WHAT TO DO
Please reproduce the entries below exactly, starting at the first line and ending with the line that holds "Open Modèles de".

INPUT DATA

-----

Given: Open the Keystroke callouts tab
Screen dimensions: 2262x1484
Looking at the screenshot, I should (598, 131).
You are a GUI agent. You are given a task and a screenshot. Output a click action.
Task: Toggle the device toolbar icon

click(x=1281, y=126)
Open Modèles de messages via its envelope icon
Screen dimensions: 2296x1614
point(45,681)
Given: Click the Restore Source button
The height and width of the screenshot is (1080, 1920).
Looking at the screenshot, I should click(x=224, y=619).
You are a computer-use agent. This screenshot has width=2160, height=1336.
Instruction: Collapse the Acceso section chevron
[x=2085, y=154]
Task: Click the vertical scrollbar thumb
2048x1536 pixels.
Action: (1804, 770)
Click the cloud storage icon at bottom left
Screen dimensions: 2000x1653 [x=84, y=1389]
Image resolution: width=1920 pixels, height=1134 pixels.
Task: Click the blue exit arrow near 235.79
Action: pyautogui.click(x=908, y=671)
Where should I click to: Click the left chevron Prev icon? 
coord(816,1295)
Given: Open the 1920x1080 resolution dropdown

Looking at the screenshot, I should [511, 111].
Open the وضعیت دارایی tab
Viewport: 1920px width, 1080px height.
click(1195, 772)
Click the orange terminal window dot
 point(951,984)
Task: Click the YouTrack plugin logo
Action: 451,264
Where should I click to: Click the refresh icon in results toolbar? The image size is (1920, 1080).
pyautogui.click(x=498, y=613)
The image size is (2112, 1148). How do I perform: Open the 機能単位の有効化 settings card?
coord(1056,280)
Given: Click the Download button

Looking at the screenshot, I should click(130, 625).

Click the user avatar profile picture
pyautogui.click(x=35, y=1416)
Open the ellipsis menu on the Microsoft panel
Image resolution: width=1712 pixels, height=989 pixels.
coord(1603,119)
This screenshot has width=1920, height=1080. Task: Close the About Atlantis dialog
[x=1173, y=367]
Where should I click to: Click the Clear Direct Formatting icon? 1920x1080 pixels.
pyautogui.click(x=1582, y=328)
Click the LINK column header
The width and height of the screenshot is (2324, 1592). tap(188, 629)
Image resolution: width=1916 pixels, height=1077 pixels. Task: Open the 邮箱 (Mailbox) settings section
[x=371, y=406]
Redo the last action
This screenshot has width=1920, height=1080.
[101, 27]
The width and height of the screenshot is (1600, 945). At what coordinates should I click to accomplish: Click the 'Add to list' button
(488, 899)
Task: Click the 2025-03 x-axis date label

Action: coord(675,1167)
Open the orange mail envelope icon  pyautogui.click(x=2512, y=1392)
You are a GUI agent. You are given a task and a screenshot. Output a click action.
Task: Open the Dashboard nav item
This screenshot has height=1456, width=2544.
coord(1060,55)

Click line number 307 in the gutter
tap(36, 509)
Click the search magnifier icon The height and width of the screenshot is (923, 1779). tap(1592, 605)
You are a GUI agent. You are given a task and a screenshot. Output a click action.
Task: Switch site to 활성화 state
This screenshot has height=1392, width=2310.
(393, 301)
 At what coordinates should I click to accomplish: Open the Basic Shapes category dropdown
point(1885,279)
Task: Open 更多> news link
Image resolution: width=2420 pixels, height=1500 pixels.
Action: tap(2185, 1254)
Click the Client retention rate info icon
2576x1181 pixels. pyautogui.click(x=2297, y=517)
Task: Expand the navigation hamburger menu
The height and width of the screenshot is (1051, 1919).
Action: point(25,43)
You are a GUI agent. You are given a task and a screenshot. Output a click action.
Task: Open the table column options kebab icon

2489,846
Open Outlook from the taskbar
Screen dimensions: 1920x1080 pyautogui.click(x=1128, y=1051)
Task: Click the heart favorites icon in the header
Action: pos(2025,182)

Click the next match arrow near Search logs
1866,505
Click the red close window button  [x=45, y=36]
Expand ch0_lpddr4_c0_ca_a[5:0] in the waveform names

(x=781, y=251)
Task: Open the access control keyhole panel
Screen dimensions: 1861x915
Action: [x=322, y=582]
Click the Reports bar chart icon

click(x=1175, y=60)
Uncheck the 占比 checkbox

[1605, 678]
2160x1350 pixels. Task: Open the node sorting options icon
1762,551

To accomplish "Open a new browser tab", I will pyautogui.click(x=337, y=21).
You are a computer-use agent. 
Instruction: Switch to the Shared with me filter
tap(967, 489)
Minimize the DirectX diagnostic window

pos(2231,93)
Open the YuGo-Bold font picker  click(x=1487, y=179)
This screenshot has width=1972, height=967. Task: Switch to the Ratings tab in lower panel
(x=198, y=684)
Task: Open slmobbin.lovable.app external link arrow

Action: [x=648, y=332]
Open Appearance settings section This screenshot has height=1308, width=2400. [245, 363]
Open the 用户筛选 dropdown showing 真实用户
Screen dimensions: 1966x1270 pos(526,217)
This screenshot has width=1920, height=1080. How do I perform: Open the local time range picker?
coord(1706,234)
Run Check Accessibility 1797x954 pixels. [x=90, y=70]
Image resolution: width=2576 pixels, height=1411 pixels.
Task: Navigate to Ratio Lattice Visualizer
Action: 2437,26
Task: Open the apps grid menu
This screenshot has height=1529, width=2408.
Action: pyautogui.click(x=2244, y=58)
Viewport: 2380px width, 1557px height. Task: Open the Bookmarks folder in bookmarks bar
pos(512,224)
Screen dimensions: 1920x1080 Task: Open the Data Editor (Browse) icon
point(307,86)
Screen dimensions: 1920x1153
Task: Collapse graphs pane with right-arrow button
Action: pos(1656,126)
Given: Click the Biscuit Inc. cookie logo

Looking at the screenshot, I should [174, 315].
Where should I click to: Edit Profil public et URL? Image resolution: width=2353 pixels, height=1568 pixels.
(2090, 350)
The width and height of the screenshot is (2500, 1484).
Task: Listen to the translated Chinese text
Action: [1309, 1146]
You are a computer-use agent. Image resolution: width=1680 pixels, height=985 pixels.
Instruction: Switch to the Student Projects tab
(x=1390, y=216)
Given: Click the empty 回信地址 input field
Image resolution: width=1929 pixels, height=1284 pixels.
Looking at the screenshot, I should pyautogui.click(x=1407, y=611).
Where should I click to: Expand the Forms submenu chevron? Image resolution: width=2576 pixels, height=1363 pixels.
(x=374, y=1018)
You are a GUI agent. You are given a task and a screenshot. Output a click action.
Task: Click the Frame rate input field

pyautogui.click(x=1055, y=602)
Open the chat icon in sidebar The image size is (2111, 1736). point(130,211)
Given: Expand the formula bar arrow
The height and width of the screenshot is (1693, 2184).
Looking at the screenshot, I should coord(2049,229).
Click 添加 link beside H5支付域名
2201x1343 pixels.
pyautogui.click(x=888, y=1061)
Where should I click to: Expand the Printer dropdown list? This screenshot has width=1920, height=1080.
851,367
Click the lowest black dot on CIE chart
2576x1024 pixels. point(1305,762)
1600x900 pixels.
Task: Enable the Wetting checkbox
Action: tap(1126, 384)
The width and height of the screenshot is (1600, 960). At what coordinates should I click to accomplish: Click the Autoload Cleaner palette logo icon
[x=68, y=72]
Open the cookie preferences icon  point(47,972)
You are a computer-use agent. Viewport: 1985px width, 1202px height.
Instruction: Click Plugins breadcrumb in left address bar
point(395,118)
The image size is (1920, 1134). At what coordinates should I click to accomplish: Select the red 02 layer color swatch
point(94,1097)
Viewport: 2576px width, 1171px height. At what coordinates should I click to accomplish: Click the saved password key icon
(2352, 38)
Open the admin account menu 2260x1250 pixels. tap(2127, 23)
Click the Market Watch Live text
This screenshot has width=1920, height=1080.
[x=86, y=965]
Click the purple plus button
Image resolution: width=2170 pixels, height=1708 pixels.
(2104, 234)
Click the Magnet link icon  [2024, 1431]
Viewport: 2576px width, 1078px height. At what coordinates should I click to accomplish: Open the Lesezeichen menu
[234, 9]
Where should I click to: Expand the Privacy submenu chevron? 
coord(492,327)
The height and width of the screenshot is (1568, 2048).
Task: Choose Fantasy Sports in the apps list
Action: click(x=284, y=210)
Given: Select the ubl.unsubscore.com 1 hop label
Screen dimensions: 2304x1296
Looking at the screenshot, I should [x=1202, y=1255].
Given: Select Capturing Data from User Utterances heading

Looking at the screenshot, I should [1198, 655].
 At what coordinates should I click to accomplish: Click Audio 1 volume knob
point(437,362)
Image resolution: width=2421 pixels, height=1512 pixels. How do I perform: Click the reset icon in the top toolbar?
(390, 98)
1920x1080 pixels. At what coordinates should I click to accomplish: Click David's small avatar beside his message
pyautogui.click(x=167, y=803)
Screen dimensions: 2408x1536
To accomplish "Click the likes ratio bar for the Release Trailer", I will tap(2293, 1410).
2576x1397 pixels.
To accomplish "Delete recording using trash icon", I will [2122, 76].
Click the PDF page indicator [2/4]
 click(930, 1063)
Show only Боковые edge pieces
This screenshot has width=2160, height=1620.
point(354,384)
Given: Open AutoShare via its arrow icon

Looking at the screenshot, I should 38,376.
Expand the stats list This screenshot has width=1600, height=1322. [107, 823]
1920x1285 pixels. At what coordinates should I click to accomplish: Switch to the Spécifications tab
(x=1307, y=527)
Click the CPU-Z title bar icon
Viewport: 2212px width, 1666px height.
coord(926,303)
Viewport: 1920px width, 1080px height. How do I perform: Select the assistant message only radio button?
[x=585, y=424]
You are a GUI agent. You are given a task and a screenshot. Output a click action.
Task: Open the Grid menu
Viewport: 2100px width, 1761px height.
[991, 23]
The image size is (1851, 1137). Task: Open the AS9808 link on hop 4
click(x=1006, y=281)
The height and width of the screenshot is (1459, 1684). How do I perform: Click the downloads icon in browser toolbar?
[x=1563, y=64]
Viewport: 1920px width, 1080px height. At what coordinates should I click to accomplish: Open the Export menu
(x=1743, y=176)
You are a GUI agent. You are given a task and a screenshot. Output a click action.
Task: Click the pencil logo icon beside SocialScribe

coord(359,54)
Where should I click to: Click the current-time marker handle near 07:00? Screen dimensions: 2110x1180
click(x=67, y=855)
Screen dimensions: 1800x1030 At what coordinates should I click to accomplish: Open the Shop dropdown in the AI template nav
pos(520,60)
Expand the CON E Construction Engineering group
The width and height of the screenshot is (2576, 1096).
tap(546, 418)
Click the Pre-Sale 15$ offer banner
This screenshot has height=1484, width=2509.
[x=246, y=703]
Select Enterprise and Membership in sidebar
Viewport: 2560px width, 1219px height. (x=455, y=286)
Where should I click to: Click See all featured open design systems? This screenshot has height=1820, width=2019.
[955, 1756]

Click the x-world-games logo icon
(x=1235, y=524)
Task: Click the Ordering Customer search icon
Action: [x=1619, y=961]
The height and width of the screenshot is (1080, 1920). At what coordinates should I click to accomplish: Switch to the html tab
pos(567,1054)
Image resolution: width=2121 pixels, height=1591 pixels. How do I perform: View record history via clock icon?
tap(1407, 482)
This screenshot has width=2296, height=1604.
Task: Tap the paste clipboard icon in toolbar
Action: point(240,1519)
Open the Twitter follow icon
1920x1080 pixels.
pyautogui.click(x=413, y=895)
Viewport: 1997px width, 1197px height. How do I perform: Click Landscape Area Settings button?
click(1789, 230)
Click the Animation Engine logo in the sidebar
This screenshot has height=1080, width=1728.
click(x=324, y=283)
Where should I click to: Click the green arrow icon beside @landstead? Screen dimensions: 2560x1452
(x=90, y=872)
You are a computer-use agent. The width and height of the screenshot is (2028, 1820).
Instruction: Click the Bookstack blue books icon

-----

OUTPUT OF THE EXERCISE
Given: Open the Keystroke callouts tab
Screen dimensions: 2262x1484
Looking at the screenshot, I should (598, 131).
You are a GUI agent. You are given a task and a screenshot. Output a click action.
Task: Toggle the device toolbar icon

click(x=1281, y=126)
Open Modèles de messages via its envelope icon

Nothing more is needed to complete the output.